··· Data to process
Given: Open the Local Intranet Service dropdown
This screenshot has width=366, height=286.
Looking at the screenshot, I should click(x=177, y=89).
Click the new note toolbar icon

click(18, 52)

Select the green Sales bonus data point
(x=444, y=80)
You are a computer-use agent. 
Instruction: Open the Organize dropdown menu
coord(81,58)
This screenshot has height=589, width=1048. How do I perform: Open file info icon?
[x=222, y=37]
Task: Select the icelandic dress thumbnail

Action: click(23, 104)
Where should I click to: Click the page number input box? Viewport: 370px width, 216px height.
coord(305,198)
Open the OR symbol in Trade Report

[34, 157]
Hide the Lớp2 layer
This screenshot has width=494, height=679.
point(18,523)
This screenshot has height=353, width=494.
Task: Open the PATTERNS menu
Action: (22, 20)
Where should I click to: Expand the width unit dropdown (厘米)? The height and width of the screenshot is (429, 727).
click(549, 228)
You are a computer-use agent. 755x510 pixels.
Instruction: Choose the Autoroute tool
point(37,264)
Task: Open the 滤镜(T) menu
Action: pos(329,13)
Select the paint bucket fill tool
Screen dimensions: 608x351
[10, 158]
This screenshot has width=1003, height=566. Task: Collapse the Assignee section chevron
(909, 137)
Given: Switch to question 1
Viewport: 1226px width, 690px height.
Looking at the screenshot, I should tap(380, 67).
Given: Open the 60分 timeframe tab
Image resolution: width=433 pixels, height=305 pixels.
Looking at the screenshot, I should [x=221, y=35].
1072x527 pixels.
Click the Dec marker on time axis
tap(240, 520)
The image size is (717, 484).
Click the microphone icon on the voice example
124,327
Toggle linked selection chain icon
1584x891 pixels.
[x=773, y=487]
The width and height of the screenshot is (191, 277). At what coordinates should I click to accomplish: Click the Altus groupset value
······
▸ Exercise objective:
Copy all of the rows above, line for line, with no changes.

▸ Written answer:
Given: Open the Local Intranet Service dropdown
This screenshot has width=366, height=286.
Looking at the screenshot, I should click(x=177, y=89).
Click the new note toolbar icon

click(18, 52)

Select the green Sales bonus data point
(x=444, y=80)
You are a computer-use agent. 
Instruction: Open the Organize dropdown menu
coord(81,58)
This screenshot has height=589, width=1048. How do I perform: Open file info icon?
[x=222, y=37]
Task: Select the icelandic dress thumbnail

Action: click(23, 104)
Where should I click to: Click the page number input box? Viewport: 370px width, 216px height.
coord(305,198)
Open the OR symbol in Trade Report

[34, 157]
Hide the Lớp2 layer
This screenshot has width=494, height=679.
point(18,523)
This screenshot has height=353, width=494.
Task: Open the PATTERNS menu
Action: (22, 20)
Where should I click to: Expand the width unit dropdown (厘米)? The height and width of the screenshot is (429, 727).
click(549, 228)
You are a computer-use agent. 755x510 pixels.
Instruction: Choose the Autoroute tool
point(37,264)
Task: Open the 滤镜(T) menu
Action: pos(329,13)
Select the paint bucket fill tool
Screen dimensions: 608x351
[10, 158]
This screenshot has width=1003, height=566. Task: Collapse the Assignee section chevron
(909, 137)
Given: Switch to question 1
Viewport: 1226px width, 690px height.
Looking at the screenshot, I should tap(380, 67).
Given: Open the 60分 timeframe tab
Image resolution: width=433 pixels, height=305 pixels.
Looking at the screenshot, I should [x=221, y=35].
1072x527 pixels.
Click the Dec marker on time axis
tap(240, 520)
The image size is (717, 484).
Click the microphone icon on the voice example
124,327
Toggle linked selection chain icon
1584x891 pixels.
[x=773, y=487]
The width and height of the screenshot is (191, 277). At what coordinates should I click to accomplish: Click the Altus groupset value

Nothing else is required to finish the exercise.